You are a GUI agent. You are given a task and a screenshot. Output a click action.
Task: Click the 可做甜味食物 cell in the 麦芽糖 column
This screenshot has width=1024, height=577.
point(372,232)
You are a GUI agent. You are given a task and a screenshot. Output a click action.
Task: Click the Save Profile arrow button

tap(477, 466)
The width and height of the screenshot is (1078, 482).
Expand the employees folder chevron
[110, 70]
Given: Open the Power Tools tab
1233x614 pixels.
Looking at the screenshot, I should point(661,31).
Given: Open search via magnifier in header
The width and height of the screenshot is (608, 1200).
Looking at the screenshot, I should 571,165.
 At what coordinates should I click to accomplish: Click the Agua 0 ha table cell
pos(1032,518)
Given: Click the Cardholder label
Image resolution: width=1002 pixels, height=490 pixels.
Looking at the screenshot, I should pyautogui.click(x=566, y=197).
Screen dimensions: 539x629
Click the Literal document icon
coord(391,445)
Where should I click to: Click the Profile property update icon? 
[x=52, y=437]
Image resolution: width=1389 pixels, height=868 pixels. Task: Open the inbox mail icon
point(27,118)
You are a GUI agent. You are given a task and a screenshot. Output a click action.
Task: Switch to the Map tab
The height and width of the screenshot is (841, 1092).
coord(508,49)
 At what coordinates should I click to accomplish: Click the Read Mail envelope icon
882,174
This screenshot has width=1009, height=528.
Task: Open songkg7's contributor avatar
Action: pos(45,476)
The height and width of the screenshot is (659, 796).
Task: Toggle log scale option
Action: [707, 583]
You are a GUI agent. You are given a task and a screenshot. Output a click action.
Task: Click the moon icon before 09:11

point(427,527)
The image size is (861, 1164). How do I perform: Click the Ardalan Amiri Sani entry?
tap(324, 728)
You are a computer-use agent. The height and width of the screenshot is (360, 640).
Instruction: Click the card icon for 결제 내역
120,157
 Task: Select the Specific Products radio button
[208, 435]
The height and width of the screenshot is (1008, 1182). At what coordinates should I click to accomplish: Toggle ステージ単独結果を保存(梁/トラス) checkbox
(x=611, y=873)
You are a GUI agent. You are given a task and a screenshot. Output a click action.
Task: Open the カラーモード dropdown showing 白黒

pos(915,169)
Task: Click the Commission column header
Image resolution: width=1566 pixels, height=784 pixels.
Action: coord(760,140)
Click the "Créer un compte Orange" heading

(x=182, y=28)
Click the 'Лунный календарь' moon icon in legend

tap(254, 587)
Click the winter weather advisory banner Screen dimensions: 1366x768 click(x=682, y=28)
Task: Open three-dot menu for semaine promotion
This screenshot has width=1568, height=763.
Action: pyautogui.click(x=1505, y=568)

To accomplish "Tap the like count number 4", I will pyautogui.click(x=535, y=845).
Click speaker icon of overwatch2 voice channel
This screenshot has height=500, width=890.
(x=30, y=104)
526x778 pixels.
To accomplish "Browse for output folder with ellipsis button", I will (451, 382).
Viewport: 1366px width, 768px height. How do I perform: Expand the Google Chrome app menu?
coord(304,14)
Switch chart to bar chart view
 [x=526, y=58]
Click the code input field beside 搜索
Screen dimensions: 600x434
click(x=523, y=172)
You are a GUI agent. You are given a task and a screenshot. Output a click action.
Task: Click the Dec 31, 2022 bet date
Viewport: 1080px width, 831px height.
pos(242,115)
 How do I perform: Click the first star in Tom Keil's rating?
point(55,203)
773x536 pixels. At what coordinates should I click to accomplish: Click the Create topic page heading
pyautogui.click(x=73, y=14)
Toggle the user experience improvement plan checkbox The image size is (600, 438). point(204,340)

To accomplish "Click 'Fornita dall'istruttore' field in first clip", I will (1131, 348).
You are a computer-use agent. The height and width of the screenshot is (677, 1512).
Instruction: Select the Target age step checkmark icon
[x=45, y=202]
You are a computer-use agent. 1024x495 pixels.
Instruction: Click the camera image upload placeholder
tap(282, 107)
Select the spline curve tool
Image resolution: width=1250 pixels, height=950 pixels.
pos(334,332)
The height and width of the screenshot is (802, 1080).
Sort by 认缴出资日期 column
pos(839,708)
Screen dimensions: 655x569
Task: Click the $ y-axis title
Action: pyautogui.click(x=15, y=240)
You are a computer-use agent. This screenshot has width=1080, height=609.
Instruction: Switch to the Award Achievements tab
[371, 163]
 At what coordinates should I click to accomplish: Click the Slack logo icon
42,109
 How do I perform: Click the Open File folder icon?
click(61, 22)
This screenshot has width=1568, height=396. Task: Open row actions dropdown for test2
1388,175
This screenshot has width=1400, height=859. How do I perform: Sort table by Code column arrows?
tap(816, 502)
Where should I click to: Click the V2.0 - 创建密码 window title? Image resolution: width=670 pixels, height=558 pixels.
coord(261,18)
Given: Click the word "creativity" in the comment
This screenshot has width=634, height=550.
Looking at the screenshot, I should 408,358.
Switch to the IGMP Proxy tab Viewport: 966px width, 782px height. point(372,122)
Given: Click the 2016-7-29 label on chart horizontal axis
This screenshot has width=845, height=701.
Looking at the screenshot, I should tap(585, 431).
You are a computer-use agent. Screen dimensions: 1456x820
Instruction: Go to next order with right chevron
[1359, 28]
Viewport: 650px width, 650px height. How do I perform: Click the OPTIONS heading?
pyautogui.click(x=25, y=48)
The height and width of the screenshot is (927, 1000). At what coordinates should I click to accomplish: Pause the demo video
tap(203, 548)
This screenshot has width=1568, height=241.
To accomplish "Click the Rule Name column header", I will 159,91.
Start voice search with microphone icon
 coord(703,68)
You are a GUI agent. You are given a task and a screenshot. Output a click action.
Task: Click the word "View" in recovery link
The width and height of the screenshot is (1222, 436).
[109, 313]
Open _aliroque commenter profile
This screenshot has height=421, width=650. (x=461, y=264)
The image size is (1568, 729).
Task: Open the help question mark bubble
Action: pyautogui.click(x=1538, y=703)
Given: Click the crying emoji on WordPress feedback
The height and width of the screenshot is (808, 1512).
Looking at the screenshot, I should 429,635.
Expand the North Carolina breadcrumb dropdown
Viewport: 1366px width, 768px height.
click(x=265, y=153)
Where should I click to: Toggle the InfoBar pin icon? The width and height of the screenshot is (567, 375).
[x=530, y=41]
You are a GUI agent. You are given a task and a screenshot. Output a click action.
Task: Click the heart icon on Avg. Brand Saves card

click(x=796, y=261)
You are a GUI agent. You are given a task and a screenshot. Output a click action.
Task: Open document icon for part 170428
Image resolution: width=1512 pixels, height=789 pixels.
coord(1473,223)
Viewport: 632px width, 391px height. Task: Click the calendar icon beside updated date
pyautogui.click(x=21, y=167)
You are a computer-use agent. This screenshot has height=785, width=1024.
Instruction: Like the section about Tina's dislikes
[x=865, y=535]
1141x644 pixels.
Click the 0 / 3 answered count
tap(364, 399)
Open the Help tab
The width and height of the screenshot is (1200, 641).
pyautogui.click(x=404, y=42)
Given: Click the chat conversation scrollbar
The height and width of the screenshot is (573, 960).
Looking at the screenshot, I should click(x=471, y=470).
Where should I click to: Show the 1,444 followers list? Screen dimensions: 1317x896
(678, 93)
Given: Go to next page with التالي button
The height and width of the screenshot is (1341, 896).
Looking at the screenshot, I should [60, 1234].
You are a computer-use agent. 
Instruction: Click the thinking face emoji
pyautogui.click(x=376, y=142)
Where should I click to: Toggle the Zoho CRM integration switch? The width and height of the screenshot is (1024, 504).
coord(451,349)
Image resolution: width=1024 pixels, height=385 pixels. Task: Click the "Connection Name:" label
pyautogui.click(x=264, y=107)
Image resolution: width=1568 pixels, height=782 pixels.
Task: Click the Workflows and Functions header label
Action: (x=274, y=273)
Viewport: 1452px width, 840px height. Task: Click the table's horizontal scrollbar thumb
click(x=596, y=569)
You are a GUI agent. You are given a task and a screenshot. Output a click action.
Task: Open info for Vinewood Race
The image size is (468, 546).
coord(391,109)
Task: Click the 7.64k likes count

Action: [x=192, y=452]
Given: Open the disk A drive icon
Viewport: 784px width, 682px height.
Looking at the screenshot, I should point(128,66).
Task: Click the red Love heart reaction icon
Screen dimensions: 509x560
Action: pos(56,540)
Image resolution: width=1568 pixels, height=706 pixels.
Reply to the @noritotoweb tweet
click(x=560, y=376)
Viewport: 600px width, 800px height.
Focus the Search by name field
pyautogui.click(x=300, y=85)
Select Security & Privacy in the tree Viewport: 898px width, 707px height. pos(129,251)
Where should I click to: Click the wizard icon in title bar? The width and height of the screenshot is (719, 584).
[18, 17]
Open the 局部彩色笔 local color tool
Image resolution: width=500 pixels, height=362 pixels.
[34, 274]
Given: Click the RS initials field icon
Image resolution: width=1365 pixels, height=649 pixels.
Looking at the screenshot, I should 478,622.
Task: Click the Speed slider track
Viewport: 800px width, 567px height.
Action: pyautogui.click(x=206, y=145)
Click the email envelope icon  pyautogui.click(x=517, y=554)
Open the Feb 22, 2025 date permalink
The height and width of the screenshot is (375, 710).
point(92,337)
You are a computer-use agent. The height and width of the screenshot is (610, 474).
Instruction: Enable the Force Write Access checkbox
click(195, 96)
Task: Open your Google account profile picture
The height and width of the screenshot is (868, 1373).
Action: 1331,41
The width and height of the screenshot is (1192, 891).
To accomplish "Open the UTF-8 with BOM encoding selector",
════════════════════
Transcribe verbatim. Cover the lines from the first line of the entries above to the line containing "The width and height of the screenshot is (1078, 482).", inclusive.

- _Reply to the exercise_
You are a GUI agent. You are given a task and a screenshot. Output a click action.
Task: Click the 可做甜味食物 cell in the 麦芽糖 column
This screenshot has width=1024, height=577.
point(372,232)
You are a GUI agent. You are given a task and a screenshot. Output a click action.
Task: Click the Save Profile arrow button

tap(477, 466)
The width and height of the screenshot is (1078, 482).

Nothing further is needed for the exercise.